Yesterday, the early intervention therapist started the conversation about Ankle-Foot Orthotics (AFO) for Charlie. While I was hoping it was something that could be avoided, I knew it was a possibility. Her developmental pediatrician mentioned that Charlie may need orthotics when he first assessed Charlie.
A couple months after Charlie was discharged from the NICU, something was awry with her motor development. The first indication was torticolis that was discovered while she was hospitalized for a feeding issue. Consequently, she was enrolled in PT through early intervention. Shortly there after, her arms and hands were rigid while there was something unusual with the muscle tone in her legs. Furthermore, she had missed her expected milestones. After discussing my concerns with her regular pediatrician, we agreed a developmental pediatrician’s opinion was needed.

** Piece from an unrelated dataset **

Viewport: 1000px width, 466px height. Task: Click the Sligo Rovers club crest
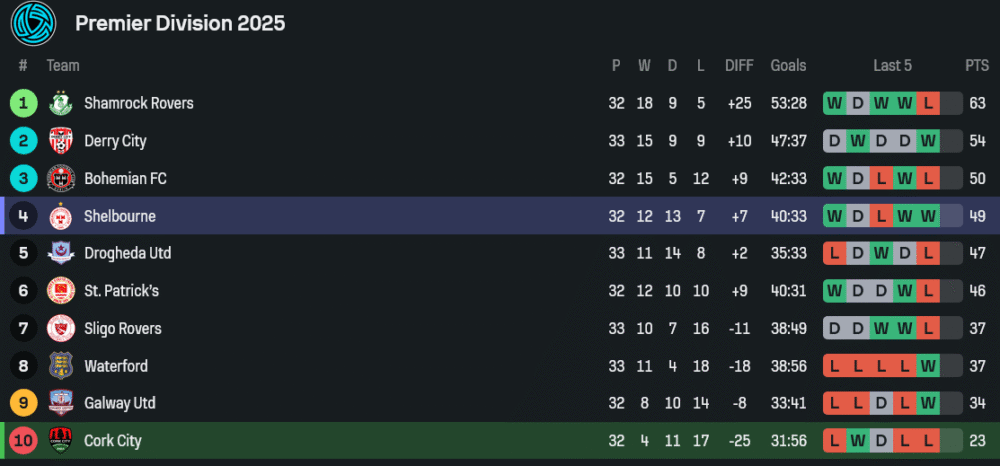(61, 328)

After a thorough evaluation by the developmental clinic, it was noted that Charlie was delayed in gross motor, fine motor, speech, and feeding. Additionally, it was documented that she had sensory issues. She has made amazing progress since the initial evaluation through PT, OT, and speech therapy. The improvement was so great that I hoped orthotics were no longer in the picture.
Unfortunately, it seems that Charlie is stuck once again. She has learned to pull to a stand. However, for some reason she is limited to only standing for a few seconds on her toes. She will “walk” on her knees. Since she has vision problems affecting her depth perception, there was the possibility her new glasses would help. But, there has been no improvement in her ability to stand or creep.
Her therapist has recommended that we look into the possibility of AFOs to aid Charlie. I am not sure how I feel about it. Part of me is worn by the thought of additional appointments, I feel sad for her that she has to learn to tolerate another device, another part is frustrated that I can’t find the solution as to why progress halted, and the last part is hopeful that this will be what she needs to move forward.
With that hope, I made an appointment with Charlie’s developmental pediatrician to discuss AFOs and this recent development. This may be how she learns to walk. At the beginning of her therapy, I wondered if she would even be able to do that.
Charlie’s dad dries her off after a bath.